CELS Alumna helps clean up the environment one site at a time

janelle2Janelle Bonn has had an interest in everything outdoors from a young age.  As a child, she aspired to be a paleontologist, loving the natural world and the history that goes with it. Now, she is an environmental scientist for the consulting firm Woodard & Curran, where she conducts hazardous waste site assessments and investigations, as well as assisting companies and municipalities with stormwater compliance and permitting related issues.  Many of the projects Bonn works on are designed to bring sites into compliance with various environmental regulations, whether they relate to cleaning up contaminated properties or managing stormwater to minimize pollution to nearby waterbodies.

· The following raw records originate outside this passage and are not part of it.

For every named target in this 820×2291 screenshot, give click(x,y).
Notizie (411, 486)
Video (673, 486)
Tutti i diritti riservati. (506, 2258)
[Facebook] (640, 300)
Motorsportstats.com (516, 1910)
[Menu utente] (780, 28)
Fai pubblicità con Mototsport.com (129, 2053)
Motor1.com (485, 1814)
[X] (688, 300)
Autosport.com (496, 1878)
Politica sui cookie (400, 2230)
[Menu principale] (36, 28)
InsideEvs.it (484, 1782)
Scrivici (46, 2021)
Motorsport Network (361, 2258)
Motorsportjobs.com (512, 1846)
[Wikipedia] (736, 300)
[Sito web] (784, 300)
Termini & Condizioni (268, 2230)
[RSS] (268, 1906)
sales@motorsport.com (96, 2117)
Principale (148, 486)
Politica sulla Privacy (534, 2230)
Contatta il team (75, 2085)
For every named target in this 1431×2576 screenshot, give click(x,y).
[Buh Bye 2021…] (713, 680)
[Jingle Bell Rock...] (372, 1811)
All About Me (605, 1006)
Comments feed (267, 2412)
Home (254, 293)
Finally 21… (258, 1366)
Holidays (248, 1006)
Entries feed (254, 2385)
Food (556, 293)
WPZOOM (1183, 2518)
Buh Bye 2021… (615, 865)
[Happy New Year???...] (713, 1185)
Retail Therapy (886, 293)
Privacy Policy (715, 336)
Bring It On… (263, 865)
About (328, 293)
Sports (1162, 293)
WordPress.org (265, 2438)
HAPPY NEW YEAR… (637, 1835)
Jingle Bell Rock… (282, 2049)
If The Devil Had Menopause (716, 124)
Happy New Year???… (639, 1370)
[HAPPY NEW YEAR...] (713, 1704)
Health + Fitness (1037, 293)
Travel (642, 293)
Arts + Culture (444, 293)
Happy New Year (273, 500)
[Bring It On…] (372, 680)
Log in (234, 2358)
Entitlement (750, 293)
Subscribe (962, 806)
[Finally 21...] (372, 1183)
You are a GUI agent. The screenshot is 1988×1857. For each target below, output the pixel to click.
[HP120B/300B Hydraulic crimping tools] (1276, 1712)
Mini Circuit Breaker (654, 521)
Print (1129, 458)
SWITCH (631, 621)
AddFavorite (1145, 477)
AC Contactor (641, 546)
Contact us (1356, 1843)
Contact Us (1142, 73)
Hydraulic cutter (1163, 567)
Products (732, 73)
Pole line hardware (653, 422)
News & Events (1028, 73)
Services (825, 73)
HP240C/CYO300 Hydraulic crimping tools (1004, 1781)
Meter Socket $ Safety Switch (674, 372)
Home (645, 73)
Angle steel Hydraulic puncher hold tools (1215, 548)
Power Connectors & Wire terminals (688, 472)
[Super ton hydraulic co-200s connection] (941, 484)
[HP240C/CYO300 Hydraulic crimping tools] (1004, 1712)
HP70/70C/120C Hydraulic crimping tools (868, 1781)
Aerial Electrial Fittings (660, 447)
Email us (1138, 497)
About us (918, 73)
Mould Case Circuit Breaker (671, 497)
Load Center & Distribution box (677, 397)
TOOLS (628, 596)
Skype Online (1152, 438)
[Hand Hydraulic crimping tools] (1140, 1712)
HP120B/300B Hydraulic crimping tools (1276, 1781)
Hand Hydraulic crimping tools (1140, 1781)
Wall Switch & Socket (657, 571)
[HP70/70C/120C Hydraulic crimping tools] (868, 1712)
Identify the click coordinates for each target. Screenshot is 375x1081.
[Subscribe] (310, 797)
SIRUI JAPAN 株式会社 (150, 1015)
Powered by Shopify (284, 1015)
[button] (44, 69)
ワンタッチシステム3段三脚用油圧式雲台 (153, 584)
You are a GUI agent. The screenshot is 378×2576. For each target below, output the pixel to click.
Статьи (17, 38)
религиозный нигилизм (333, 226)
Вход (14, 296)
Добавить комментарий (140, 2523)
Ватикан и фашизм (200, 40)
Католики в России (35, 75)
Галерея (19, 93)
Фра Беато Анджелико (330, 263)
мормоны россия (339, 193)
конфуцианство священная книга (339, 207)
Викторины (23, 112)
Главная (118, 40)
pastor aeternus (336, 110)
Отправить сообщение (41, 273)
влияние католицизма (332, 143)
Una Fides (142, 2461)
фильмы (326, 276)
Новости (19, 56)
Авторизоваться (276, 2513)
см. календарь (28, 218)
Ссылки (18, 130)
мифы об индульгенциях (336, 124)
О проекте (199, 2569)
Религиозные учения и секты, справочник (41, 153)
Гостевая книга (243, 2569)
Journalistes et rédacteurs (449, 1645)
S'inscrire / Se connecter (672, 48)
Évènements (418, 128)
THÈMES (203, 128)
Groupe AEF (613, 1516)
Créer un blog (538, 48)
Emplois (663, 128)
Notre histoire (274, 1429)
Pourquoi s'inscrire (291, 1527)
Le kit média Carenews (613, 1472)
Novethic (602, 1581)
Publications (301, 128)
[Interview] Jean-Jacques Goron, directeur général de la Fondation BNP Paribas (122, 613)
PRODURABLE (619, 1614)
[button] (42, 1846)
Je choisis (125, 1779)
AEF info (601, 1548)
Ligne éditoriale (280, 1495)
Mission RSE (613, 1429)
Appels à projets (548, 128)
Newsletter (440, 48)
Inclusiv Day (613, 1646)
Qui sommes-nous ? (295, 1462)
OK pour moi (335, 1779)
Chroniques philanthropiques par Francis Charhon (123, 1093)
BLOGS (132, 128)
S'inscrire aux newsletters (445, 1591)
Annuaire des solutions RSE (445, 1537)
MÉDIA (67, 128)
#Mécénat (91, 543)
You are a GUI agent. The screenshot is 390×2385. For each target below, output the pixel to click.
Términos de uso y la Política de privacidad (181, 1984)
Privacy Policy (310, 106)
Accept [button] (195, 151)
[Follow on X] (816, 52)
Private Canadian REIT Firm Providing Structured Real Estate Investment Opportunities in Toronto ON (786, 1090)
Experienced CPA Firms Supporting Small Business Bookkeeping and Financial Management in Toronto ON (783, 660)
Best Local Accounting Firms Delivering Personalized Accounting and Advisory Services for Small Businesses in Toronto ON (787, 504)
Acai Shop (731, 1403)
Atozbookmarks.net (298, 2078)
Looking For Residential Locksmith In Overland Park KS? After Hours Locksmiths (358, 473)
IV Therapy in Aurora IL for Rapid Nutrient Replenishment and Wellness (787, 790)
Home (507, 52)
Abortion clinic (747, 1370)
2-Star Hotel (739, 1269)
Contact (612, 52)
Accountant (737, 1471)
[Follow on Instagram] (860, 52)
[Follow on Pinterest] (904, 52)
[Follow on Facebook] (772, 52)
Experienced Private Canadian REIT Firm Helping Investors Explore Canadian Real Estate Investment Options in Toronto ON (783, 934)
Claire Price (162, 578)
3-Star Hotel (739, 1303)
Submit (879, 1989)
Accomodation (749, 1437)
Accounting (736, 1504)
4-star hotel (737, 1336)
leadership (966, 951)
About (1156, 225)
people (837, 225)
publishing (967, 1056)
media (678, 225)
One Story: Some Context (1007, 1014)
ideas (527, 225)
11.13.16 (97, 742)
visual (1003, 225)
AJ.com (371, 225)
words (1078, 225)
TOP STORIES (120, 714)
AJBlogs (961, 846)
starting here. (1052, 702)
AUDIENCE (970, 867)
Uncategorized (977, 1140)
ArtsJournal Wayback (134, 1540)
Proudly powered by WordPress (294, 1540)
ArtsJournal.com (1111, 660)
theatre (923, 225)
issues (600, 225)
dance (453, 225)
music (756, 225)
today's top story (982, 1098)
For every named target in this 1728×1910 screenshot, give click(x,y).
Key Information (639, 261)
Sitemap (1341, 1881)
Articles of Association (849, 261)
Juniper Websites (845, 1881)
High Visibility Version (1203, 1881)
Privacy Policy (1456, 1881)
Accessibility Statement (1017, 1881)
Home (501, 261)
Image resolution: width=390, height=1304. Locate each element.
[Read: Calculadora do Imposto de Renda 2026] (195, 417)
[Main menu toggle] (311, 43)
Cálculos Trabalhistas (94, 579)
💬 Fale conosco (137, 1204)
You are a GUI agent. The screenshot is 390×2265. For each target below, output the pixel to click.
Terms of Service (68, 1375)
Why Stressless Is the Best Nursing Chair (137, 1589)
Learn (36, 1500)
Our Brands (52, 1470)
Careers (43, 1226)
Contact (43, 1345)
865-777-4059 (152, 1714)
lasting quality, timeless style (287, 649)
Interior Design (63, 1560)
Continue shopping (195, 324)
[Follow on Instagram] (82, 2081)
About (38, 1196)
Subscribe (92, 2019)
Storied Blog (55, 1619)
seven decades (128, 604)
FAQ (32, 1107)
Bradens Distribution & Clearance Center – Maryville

 “With respect to most of the hazardous waste investigation projects I work on, we are rectifying mistakes of the past,” said Bonn.  “Some of the things I have seen are horrendous.  I have worked on sites where drums of hazardous waste were buried next to beautiful wildlife habitat.  Older vacant industrial mill complexes were often located next to rivers, and the soil, groundwater, and river sediment are still impacted with the chemicals that were used to make whatever products they manufactured decades ago.” 

 

janelleJPG“Stormwater compliance work is equally as important, especially in urbanized areas,” Bonn added.  “Developing solutions to assist companies and helping municipalities manage and mitigate the potential effects these pollutants have on aquatic organisms, habitat, and wildlife is really gratifying.”

 Bonn holds a Bachelor of Science degree in Coastal Policy and Management and a Master’s degree in Environmental Sciences from the University of Rhode Island.  After witnessing the policy aspect of environmental remediation, first hand, during an undergraduate internship, she realized a more scientific approach to policy and management might be a better way to make a difference. 

 That’s what led her to change course, and seek a graduate degree in Environmental Science at URI.  In addition to intensive course work, her URI professors became an integral part of her learning experience as role models and mentors.  Professors Anne Veeger, Thomas Boving, and David Fastovsky cultivated her interests in environmental science and provided real-life perspectives that helped Bonn decide on a career path.

 Bonn also gained valuable hands-on experience in URI labs learning how to use scientific tools.  One of those tools is a Gas Chromatograph Mass Spectrometer, an instrument used to analyze water samples to identify volatile compounds. While it was a temperamental piece of equipment, it provided a great experience that has helped her perform lab data validation in her current position as an environmental scientist.

 Bonn’s future goal is to expand her knowledge base to influence more change.  “You can never learn too much,” said Bonn.  “Anything new we learn affects everything else we know.”